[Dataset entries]
----------

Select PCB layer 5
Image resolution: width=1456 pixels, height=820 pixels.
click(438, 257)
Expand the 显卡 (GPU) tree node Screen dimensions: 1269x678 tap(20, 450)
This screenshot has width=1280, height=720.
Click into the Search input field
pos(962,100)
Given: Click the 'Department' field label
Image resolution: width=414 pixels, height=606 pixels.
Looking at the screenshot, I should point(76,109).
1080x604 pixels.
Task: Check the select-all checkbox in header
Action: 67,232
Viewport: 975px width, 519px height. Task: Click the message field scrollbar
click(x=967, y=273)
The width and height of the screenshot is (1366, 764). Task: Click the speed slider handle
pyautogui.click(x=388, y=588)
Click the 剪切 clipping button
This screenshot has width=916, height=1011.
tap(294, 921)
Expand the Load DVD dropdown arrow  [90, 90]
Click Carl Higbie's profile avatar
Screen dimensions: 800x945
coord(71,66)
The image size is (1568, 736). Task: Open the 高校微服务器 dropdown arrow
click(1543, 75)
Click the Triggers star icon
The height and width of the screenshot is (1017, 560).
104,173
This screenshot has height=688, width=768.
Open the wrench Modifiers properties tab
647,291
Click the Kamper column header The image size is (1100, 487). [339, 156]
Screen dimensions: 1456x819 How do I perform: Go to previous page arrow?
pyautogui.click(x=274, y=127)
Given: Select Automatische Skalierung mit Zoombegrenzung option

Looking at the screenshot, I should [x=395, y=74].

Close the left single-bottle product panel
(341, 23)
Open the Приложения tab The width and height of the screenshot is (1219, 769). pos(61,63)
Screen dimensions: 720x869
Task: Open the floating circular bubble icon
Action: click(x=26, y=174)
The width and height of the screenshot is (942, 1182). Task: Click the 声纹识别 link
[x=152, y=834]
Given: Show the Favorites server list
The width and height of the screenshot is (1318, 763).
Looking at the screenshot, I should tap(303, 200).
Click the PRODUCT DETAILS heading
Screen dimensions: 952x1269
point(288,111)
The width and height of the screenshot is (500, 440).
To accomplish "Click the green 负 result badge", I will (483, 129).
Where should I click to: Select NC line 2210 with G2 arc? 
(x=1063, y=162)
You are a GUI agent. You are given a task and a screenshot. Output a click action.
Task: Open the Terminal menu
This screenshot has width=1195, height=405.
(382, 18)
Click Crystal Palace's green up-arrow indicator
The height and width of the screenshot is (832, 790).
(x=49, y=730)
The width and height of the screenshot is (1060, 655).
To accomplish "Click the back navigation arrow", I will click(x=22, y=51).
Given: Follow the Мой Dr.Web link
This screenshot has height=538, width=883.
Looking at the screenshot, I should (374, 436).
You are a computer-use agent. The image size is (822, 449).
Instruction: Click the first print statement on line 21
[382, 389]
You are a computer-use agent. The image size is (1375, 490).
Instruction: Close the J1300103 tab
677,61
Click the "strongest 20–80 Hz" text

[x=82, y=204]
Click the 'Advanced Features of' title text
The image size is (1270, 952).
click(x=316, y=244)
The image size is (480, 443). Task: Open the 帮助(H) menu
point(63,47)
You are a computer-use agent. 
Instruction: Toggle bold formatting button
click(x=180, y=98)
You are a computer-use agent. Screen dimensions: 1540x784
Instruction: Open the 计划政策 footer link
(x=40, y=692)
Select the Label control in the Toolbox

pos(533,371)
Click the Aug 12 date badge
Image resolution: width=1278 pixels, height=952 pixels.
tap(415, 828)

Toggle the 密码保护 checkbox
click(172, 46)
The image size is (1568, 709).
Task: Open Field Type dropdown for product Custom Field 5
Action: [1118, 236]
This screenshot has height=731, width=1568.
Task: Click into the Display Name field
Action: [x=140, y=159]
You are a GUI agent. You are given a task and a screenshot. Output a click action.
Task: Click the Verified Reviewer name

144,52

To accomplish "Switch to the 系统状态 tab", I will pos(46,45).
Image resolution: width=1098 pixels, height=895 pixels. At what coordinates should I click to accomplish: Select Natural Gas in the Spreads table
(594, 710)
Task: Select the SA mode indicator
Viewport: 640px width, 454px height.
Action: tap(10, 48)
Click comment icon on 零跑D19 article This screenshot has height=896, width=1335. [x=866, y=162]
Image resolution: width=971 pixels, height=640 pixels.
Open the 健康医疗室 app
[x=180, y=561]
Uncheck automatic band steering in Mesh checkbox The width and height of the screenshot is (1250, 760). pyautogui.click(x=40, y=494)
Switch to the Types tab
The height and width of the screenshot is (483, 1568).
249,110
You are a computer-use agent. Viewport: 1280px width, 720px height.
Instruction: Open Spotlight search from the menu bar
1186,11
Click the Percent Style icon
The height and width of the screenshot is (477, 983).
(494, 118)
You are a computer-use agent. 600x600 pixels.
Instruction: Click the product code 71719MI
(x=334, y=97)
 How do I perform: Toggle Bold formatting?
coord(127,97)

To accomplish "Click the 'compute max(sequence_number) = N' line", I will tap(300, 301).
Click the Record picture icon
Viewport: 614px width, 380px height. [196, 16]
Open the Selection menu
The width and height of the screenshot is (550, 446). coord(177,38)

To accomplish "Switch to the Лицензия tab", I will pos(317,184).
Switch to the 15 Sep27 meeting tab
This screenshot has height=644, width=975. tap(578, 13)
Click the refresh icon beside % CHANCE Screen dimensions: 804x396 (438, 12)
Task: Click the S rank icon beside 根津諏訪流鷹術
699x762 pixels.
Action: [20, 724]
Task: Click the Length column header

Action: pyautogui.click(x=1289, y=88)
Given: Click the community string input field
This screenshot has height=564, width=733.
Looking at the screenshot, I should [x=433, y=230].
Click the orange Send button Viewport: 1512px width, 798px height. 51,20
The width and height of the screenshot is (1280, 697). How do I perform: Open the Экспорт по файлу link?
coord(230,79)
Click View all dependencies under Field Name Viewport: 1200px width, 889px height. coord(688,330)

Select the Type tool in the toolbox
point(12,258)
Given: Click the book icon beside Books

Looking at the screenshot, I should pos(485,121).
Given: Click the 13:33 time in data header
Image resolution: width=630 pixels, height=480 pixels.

----------

ACTIVITY | Nothing should be left out. Reproduce all the entries precisely.

WRITTEN SOLUTION |
Select PCB layer 5
Image resolution: width=1456 pixels, height=820 pixels.
click(438, 257)
Expand the 显卡 (GPU) tree node Screen dimensions: 1269x678 tap(20, 450)
This screenshot has width=1280, height=720.
Click into the Search input field
pos(962,100)
Given: Click the 'Department' field label
Image resolution: width=414 pixels, height=606 pixels.
Looking at the screenshot, I should point(76,109).
1080x604 pixels.
Task: Check the select-all checkbox in header
Action: 67,232
Viewport: 975px width, 519px height. Task: Click the message field scrollbar
click(x=967, y=273)
The width and height of the screenshot is (1366, 764). Task: Click the speed slider handle
pyautogui.click(x=388, y=588)
Click the 剪切 clipping button
This screenshot has width=916, height=1011.
tap(294, 921)
Expand the Load DVD dropdown arrow  [90, 90]
Click Carl Higbie's profile avatar
Screen dimensions: 800x945
coord(71,66)
The image size is (1568, 736). Task: Open the 高校微服务器 dropdown arrow
click(1543, 75)
Click the Triggers star icon
The height and width of the screenshot is (1017, 560).
104,173
This screenshot has height=688, width=768.
Open the wrench Modifiers properties tab
647,291
Click the Kamper column header The image size is (1100, 487). [339, 156]
Screen dimensions: 1456x819 How do I perform: Go to previous page arrow?
pyautogui.click(x=274, y=127)
Given: Select Automatische Skalierung mit Zoombegrenzung option

Looking at the screenshot, I should [x=395, y=74].

Close the left single-bottle product panel
(341, 23)
Open the Приложения tab The width and height of the screenshot is (1219, 769). pos(61,63)
Screen dimensions: 720x869
Task: Open the floating circular bubble icon
Action: click(x=26, y=174)
The width and height of the screenshot is (942, 1182). Task: Click the 声纹识别 link
[x=152, y=834]
Given: Show the Favorites server list
The width and height of the screenshot is (1318, 763).
Looking at the screenshot, I should tap(303, 200).
Click the PRODUCT DETAILS heading
Screen dimensions: 952x1269
point(288,111)
The width and height of the screenshot is (500, 440).
To accomplish "Click the green 负 result badge", I will (483, 129).
Where should I click to: Select NC line 2210 with G2 arc? 
(x=1063, y=162)
You are a GUI agent. You are given a task and a screenshot. Output a click action.
Task: Open the Terminal menu
This screenshot has width=1195, height=405.
(382, 18)
Click Crystal Palace's green up-arrow indicator
The height and width of the screenshot is (832, 790).
(x=49, y=730)
The width and height of the screenshot is (1060, 655).
To accomplish "Click the back navigation arrow", I will click(x=22, y=51).
Given: Follow the Мой Dr.Web link
This screenshot has height=538, width=883.
Looking at the screenshot, I should (374, 436).
You are a computer-use agent. The image size is (822, 449).
Instruction: Click the first print statement on line 21
[382, 389]
You are a computer-use agent. The image size is (1375, 490).
Instruction: Close the J1300103 tab
677,61
Click the "strongest 20–80 Hz" text

[x=82, y=204]
Click the 'Advanced Features of' title text
The image size is (1270, 952).
click(x=316, y=244)
The image size is (480, 443). Task: Open the 帮助(H) menu
point(63,47)
You are a computer-use agent. 
Instruction: Toggle bold formatting button
click(x=180, y=98)
You are a computer-use agent. Screen dimensions: 1540x784
Instruction: Open the 计划政策 footer link
(x=40, y=692)
Select the Label control in the Toolbox

pos(533,371)
Click the Aug 12 date badge
Image resolution: width=1278 pixels, height=952 pixels.
tap(415, 828)

Toggle the 密码保护 checkbox
click(172, 46)
The image size is (1568, 709).
Task: Open Field Type dropdown for product Custom Field 5
Action: [1118, 236]
This screenshot has height=731, width=1568.
Task: Click into the Display Name field
Action: [x=140, y=159]
You are a GUI agent. You are given a task and a screenshot. Output a click action.
Task: Click the Verified Reviewer name

144,52

To accomplish "Switch to the 系统状态 tab", I will pos(46,45).
Image resolution: width=1098 pixels, height=895 pixels. At what coordinates should I click to accomplish: Select Natural Gas in the Spreads table
(594, 710)
Task: Select the SA mode indicator
Viewport: 640px width, 454px height.
Action: tap(10, 48)
Click comment icon on 零跑D19 article This screenshot has height=896, width=1335. [x=866, y=162]
Image resolution: width=971 pixels, height=640 pixels.
Open the 健康医疗室 app
[x=180, y=561]
Uncheck automatic band steering in Mesh checkbox The width and height of the screenshot is (1250, 760). pyautogui.click(x=40, y=494)
Switch to the Types tab
The height and width of the screenshot is (483, 1568).
249,110
You are a computer-use agent. Viewport: 1280px width, 720px height.
Instruction: Open Spotlight search from the menu bar
1186,11
Click the Percent Style icon
The height and width of the screenshot is (477, 983).
(494, 118)
You are a computer-use agent. 600x600 pixels.
Instruction: Click the product code 71719MI
(x=334, y=97)
 How do I perform: Toggle Bold formatting?
coord(127,97)

To accomplish "Click the 'compute max(sequence_number) = N' line", I will tap(300, 301).
Click the Record picture icon
Viewport: 614px width, 380px height. [196, 16]
Open the Selection menu
The width and height of the screenshot is (550, 446). coord(177,38)

To accomplish "Switch to the Лицензия tab", I will pos(317,184).
Switch to the 15 Sep27 meeting tab
This screenshot has height=644, width=975. tap(578, 13)
Click the refresh icon beside % CHANCE Screen dimensions: 804x396 (438, 12)
Task: Click the S rank icon beside 根津諏訪流鷹術
699x762 pixels.
Action: [20, 724]
Task: Click the Length column header

Action: pyautogui.click(x=1289, y=88)
Given: Click the community string input field
This screenshot has height=564, width=733.
Looking at the screenshot, I should [x=433, y=230].
Click the orange Send button Viewport: 1512px width, 798px height. 51,20
The width and height of the screenshot is (1280, 697). How do I perform: Open the Экспорт по файлу link?
coord(230,79)
Click View all dependencies under Field Name Viewport: 1200px width, 889px height. coord(688,330)

Select the Type tool in the toolbox
point(12,258)
Given: Click the book icon beside Books

Looking at the screenshot, I should pos(485,121).
Given: Click the 13:33 time in data header
Image resolution: width=630 pixels, height=480 pixels.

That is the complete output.